=== ИСТОЧНИК ===
Улисс. Атлант Монблана




Старики Шамони меньше всего напоминают о старости. За свою жизнь они настолько пропитались солнцем и ветром, что сами стали явлениями природы, таким же, как скалы. Они и похожи на свои скалы, своими морщинами, ладонями, натруженными за век, своими пальцами, напоминающим горные отроги.
В старых горцах есть мощь. Это не та мощь, с которой они, двадцатилетними молодыми барсами, взбегали на хребты и вершины, играя с ветрами и гравитацией, балансируя над пропастями, поднимали на спинах доски, цемент, - все вещи, из которых состоят альпийские приюты. Мощь старца – не вещность, но вечность. Все, что составляет славу Шамони – все держится на плечах этих старых атлантов Монблана.

Этому при рождении ему дали имя Улисс. Римская версия имени Одиссея, героя Троянской войны, вечного странника моря... Улисс из Сервоза знает море таким, каким его не видел Одиссей Гомера, - замерзшим. Мер-де-Глас, «Море льда» - вот море Улисса, в которое он выходил не на подвиг, а на работу, неся на плечах груз, что поднимет скорее не человек, а корабль. Портеры Шамони – живые корабли ледниковых морей. Да, была, была такая профессия – «портер», «носильщик». В наши дни эту работу работают вертолеты и канатные подъемники, бетон и сталь для стройки которых приносили и поднимали на те вертолетные высоты портеры.




- Я хотел бы, чтоб ты меня сфотографировал с моей переноской. Уж очень я ее люблю.

Переноска для носильщика, эта деревянная рама на лямках. Она для него - все равно, что для скрипача скрипка. У каждой свой характер. Это ощущается, очевидно, в тот момент, когда ты превращается со своим грузом, весом почти что в центнер, в единый организм…
Незаметная профессия. И незаменимая. Это профессия горного гида вся такая романтическая. А носильщики стали объектами кинохроник, наверное, только тогда, когда вступили в конкуренцию с грузовыми вертолетами, в которой вертолеты, в итоге, победили… Теперь эта профессия – часть альпийских легенд, которые с каждым годом все ближе к легендам об Атлантиде, чем к нашей современности.
=== НАБОР ЗАПИСЕЙ ===
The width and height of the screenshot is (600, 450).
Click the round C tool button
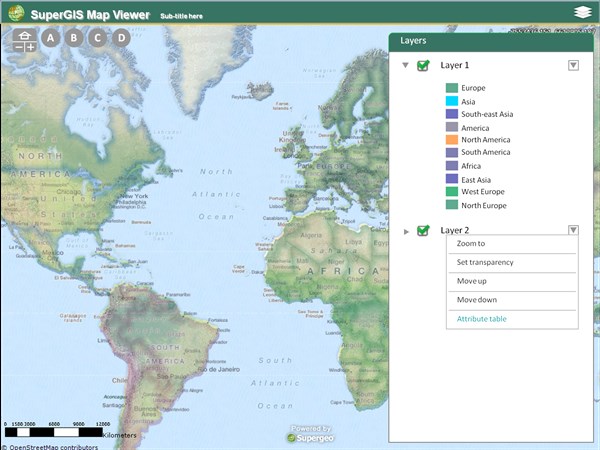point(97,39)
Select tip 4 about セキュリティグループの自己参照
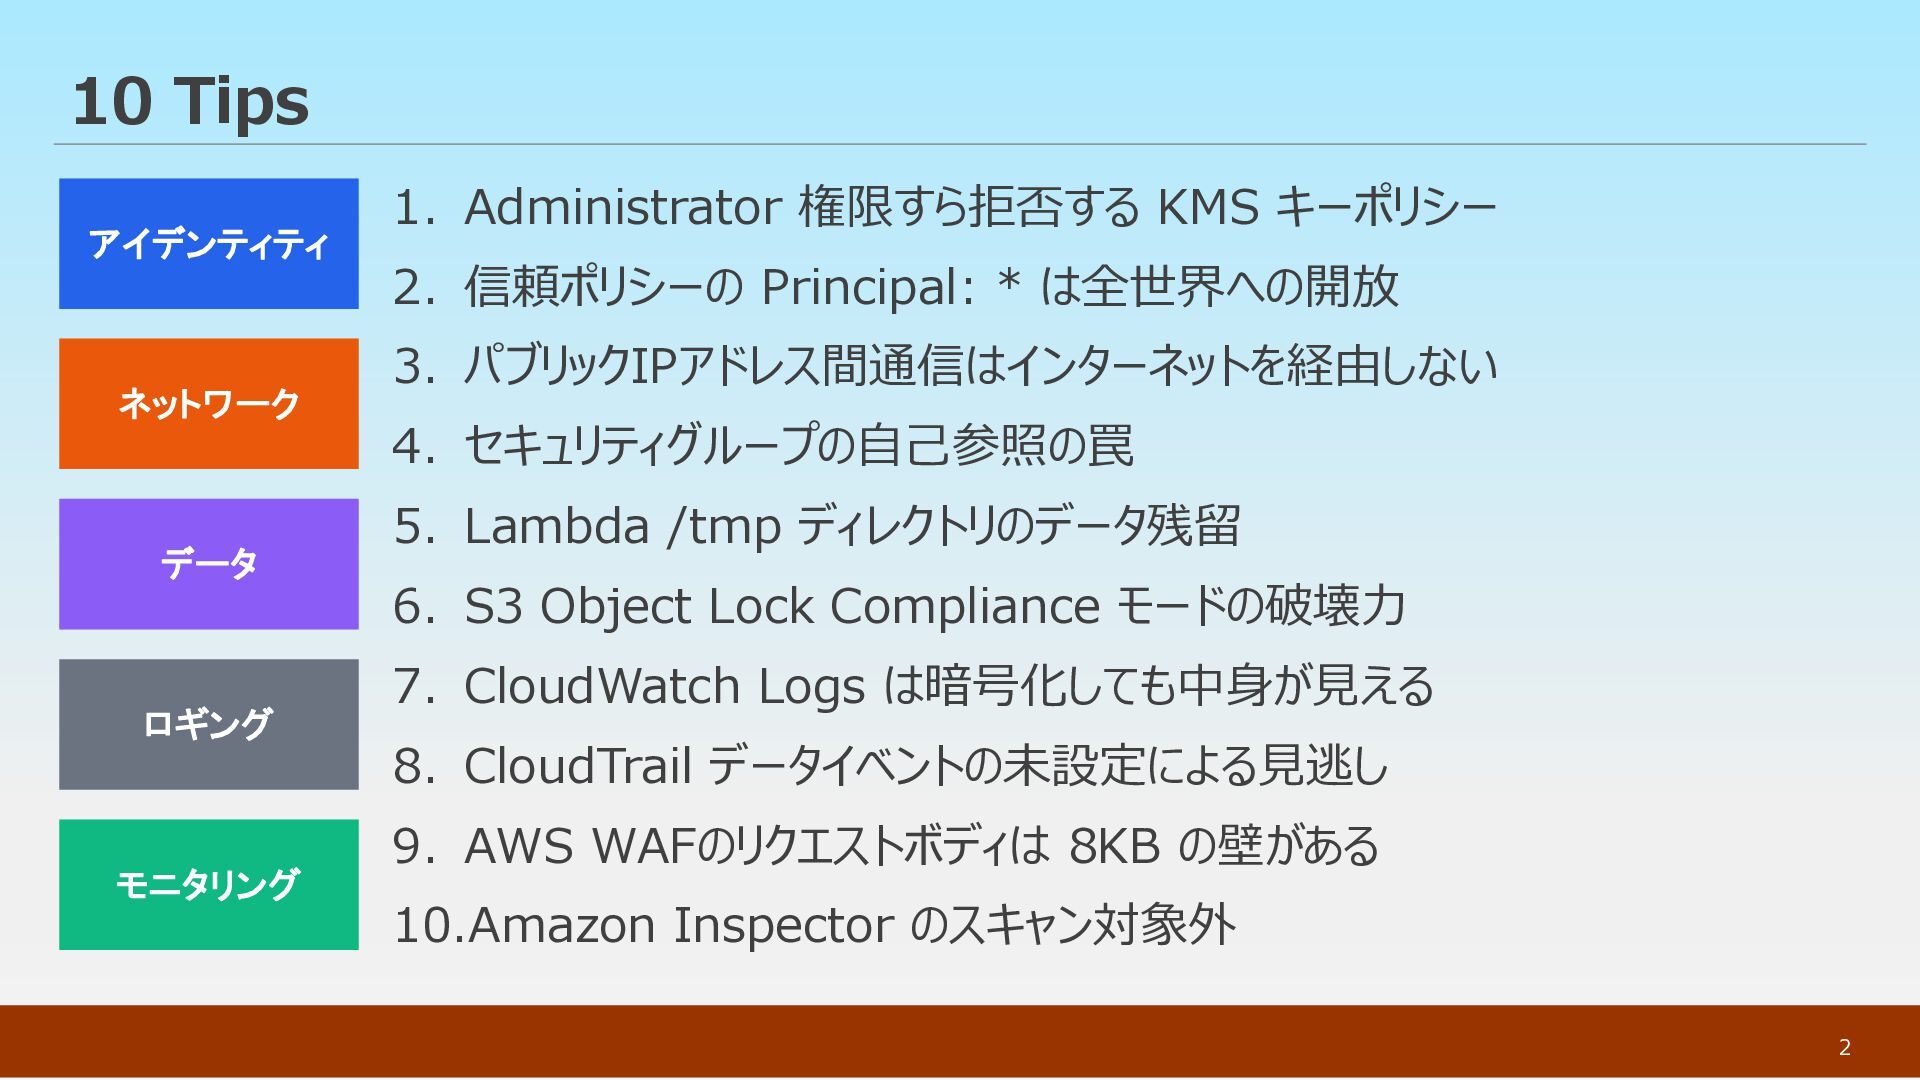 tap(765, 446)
===
### ТРЕБОВАНИЯ К ЗАДАНИЮ:
(a) Перепишите, пожалуйста, фрагмент очерка от «В старых горцах» до «старых атлантов Монблана.» включительно, заменив «атлантов» на «титанов».
(b) Ответьте на вопросы по очерку:
(i) Римской версией чьего имени названо имя Улисс?
(ii) Как в очерке переведено название «Мер-де-Глас»?
(iii) С чем для скрипача сравнивается переноска носильщика?
(c) Подхватите очерк об Улиссе и продолжите его после последнего предложения.
Записи — отдельный материал, с очерком они не связаны.

### ОТВЕТЫ:
(a)
В старых горцах есть мощь. Это не та мощь, с которой они, двадцатилетними молодыми барсами, взбегали на хребты и вершины, играя с ветрами и гравитацией, балансируя над пропастями, поднимали на спинах доски, цемент, - все вещи, из которых состоят альпийские приюты. Мощь старца – не вещность, но вечность. Все, что составляет славу Шамони – все держится на плечах этих старых титанов Монблана.

(b)
(i) Одиссея, героя Троянской войны.
(ii) «Море льда».
(iii) Со скрипкой.

(c)
- Я родился и жил здесь, в Сервозе. Мечтал быть гидом, но гидом Шамони в те времена реально было стать лишь тому, кто в Шамони родился…
- То есть, тогда в Шамони парень из Сервоза (деревня в 12 км. от г.Шамони, с которой нынче административно начинается Долина Шамони. – Прим. ред.) считался чужим?
- Конечно. Компания горных гидов делала исключения только для великих – для Роже Фризона-Рош, для Лионеля Терре…

Впрочем, это известный факт, что любая закрытая «секта» открывается для «понаехавших» медленно и неохотно. Так или иначе, но гидом ему стать не удалось, и видно, какая это была для него травма, если он до сих пор это с такой обидой вспоминает. С великими альпинистами Улисс тоже поработал.
Видел он этих великих. Некоторых даже на себе носил. Вместе со стройматериалами…
Большую часть времени жизни он проводил в горах. Со своим отцом в зоне альпажа, высокогорных летних пастбищ, они организовали производство сыра, и все необходимое для производства и строительства там дома он каждый день поднимал туда сам.




- И должен вам заметить, у меня за всю жизнь, по сей день, ни разу не болела спина.

- Сколько лет вашей спине?

- Не знаю, родилась ли она отдельно от меня. Когда я рождался, все покинуть мать не мог, уж больно спина получилась широкой. Сосед на велосипеде за доктором в Салланш сгонял. Родились мы с моей спиной в 1925 году, в доме своих родителей, в котором и прожил всю жизнь. В этом же самом доме…

Дом старее Улисса. На потолочных балках вырезаны заговоры, заклинания, отпугивающие злых духов. Залетит, бывало злой дух в старый савойский дом, прочитает объявление, типа, «злым духам вход воспрещен», и пролетает прочь, весь огорченный… Сегодня такие элементы старых домов – мечта современных дизайнеров интерьеров, а тогда они были дизайном всей жизни.


- Что вспоминаете вы из тех давних дней?

- Много что вспоминается. Вся жизнь… Я помню ее всю, до мелочей… Иногда, ночами, когда долго не могу уснуть, прошу племянницу Бабетт, со мной поговорить… Бывает, хочется о чем-то рассказать. Рассказываю ей всякие истории. Вспоминается чаще смешное, чем грустное… Носил я в один из приютов продукты. Принес в очередной раз партию груза, сижу, отдыхаю, кофе пью. И тут говорит мне хозяин приюта, что это ты, дескать, слишком много сахара в стакан свой кладешь?
Не знаю, что это на него нашло. Может, был не в духе… Ну, ладно, думаю, проучу я вас. И в последующие десять дней поднимал к ним в приют любые продукты, кроме вина. «А вино, представляете, забыл…» «Ой, снова забыл». Когда я появлялся на горизонте, из этого приюта они меня разглядывали в бинокль – привязан ли к моей поклаже бак с вином, или я его снова «забыл».

- Вы-то сами какое вино предпочитали?

- Всякое. Было тут у нас такое «Вино старых гидов»…

- Как платили носильщикам, чтобы занести, допустим, сорок килограмм?

- Зачем сорок? Я брал зараз 90 килограмм. В 1947 стали строить приют Куверкль. Платили 70 сантимов за килограмм. То есть, за рейс я зарабатывал 60-65 франков. Тогда это были хорошие деньги.
- Какими были ваши родители? Дедушка с бабушкой?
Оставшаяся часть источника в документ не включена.